Growing up as a baseball-loving kid in the 1950s and '60s, Billy Crystal cheered on his favorite New York Yankees like Mickey Mantle and Roger Maris from the Yankee Stadium stands. Twenty years ago, the actor entered the Baseball Movie Hall of Fame when he directed 61* — the acclaimed made-for-HBO feature that drew directly on those childhood memories. Premiering on April 28, 2001, the film recreated the team's pivotal 1961 season, when Mantle and Maris (played by Thomas Jane and Berry Pepper, respectively) competed to shatter Babe Ruth's longstanding single-season record of belting 60 home runs. "I was 13, and a huge Mickey Mantle fan and Roger and that ballpark," Crystal tells Yahoo Entertainment about how his own life informed the film. "I just loved directing that movie." (Watch our video interview above.)
Crystal remains just as crazy about baseball today, and with the 2021 season currently underway, he'll likely be back in the stands now that stadiums are steadily re-opening to the public. "I watched games and, like my grandfather, yelled at the screen," he says of the truncated 2020 season, which was played without fans in the stands due to the coronavirus pandemic. "I got my first vaccine shot at Dodgers stadium, which was kind of perfect in its own way. God I miss being able to go to a game!"

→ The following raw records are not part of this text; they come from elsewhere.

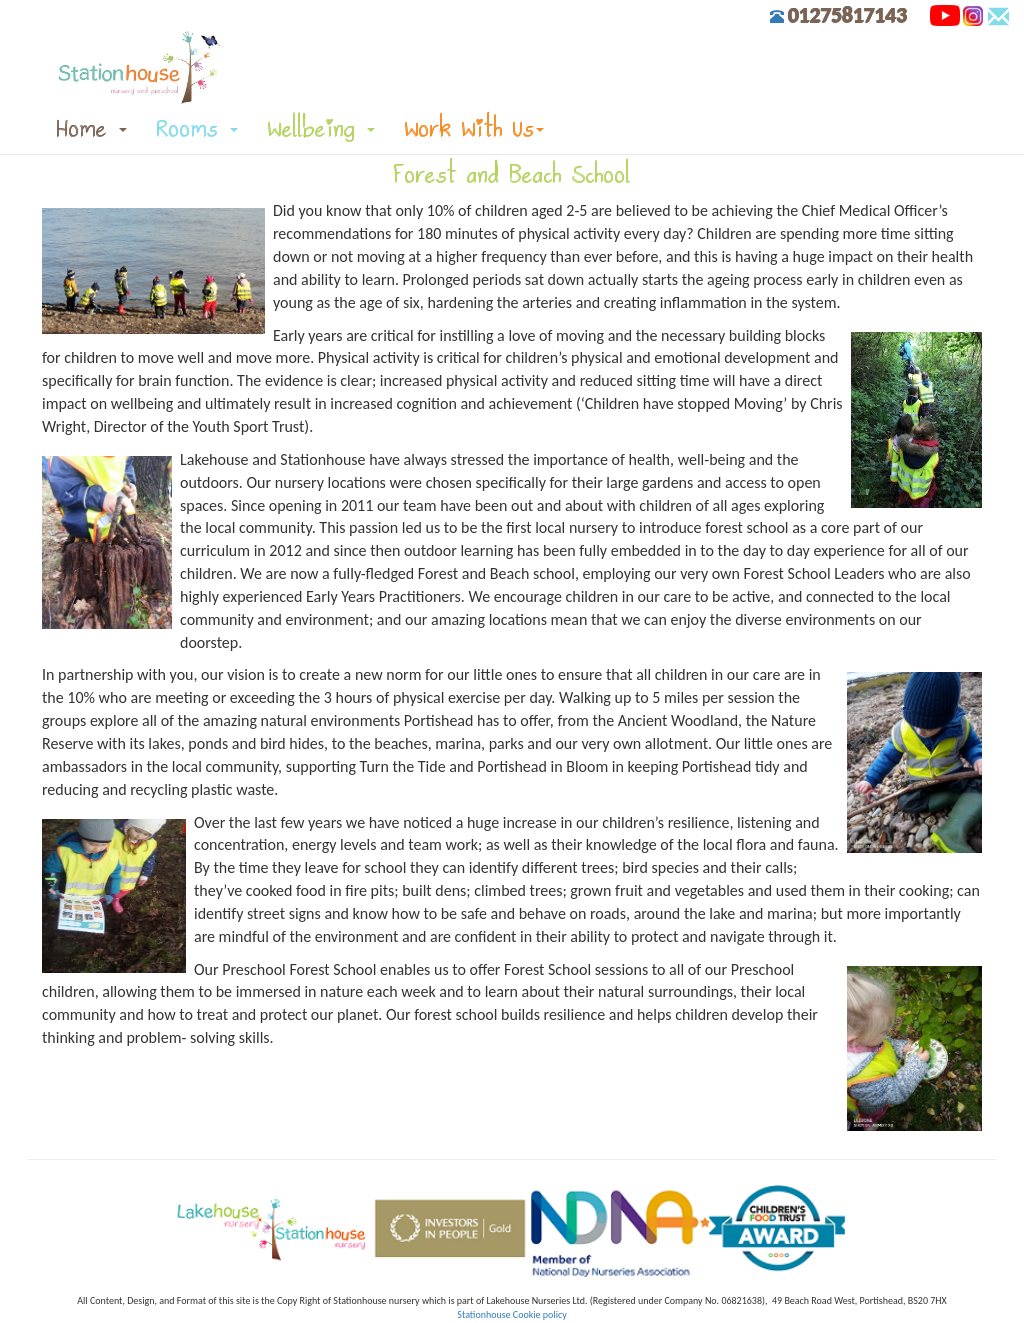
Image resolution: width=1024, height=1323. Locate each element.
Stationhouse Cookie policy (511, 1314)
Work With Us (474, 128)
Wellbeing (321, 128)
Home (92, 128)
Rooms (197, 128)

While watching baseball is a thrill for fans, directing baseball for feature films can be a chore — just ask the makers of classic baseball pictures like The Natural. “Shooting movies to begin with can be quite mechanical, and baseball games are really by the numbers," that film's producer, Mark Johnson, told Yahoo Entertainment in 2019. "The excitement wore off pretty quickly." But Crystal says he never got tired of recreating the on-field action he watched as a kid. "I loved getting it right," he says, adding that he particularly enjoyed transforming the old Detroit Tigers stadium — which closed in 1999 — into the Yankee Stadium of his youth. (The original Yankee Stadium was demolished in 2010.) "That beautiful stadium, which was, at the time along with Fenway and Wrigley, one of the oldest stadiums in baseball. Every day was a gift to me."
At the same time, 61* isn't simply a gauzy nostalgia trip: Crystal wanted the movie to confront some of the less-savory aspects of the Mantle/Maris rivalry, from the hostile public reaction to the players' own flaws and foibles. "It's a character study of these two guys," he explains. "[People] had mixed feelings about Mickey, because he wasn't Joe DiMaggio. He inherited center field when he was just a kid and not ready for the attention, and with all of the super-talent that he had, there were a lot of injuries and things like that."
Ultimately, Maris — not Mantle — broke Ruth's record, although his achievement came with an asterisk that became part of the film's title. Midway through the 1961 season, MLB commissioner, Ford Frick, decreed that players would have to break the 60-home run barrier within 154 games, the length of a season in Ruth's day, or the record would be noted separately. Maris hit his 61st home run during Game 162 and was listed below Ruth in the 1962 Official Record Book. MLB officially recognized Maris as the sole record holder in 1991 — six years after his death — and his achievement stood until later that decade when Mark McGwire and Sammy Sosa had their famous home run duel. Barry Bonds eventually surpassed both of them, hitting 73 home runs in the 2001 season, a record that stands to this day.
Mantle passed away a decade after Maris in 1995, and in his later years he and Crystal became good friends. In fact, the director credits his childhood idol with sharing inside baseball secrets that made their way onscreen. "He told me all of these stories over the years about he and Roger living together and so forth. So when HBO came to me with the script, I said, 'Let me work on a script a little bit, because we could make this better.' They brought in a young writer named Hank Steinberg, and we put in all of these things that Mickey told me."
Just as baseball is considered America's pastime, Crystal sees 61* as a distinctly American story in terms of how it addresses hero worship. "That was the summer that they totally fell in love with [Mantle], and a lot it was because they didn't want it to be Roger [who broke the record]," he explains. "It should have been Mantle to a lot of these people. There were a lot of things to mix into the script. We said on the poster: 'Why did America only have room in its heart for one hero?' I think with what's going on politically today, it's really interesting to see there's even division on sports heroes."
61* is currently streaming on HBO Max.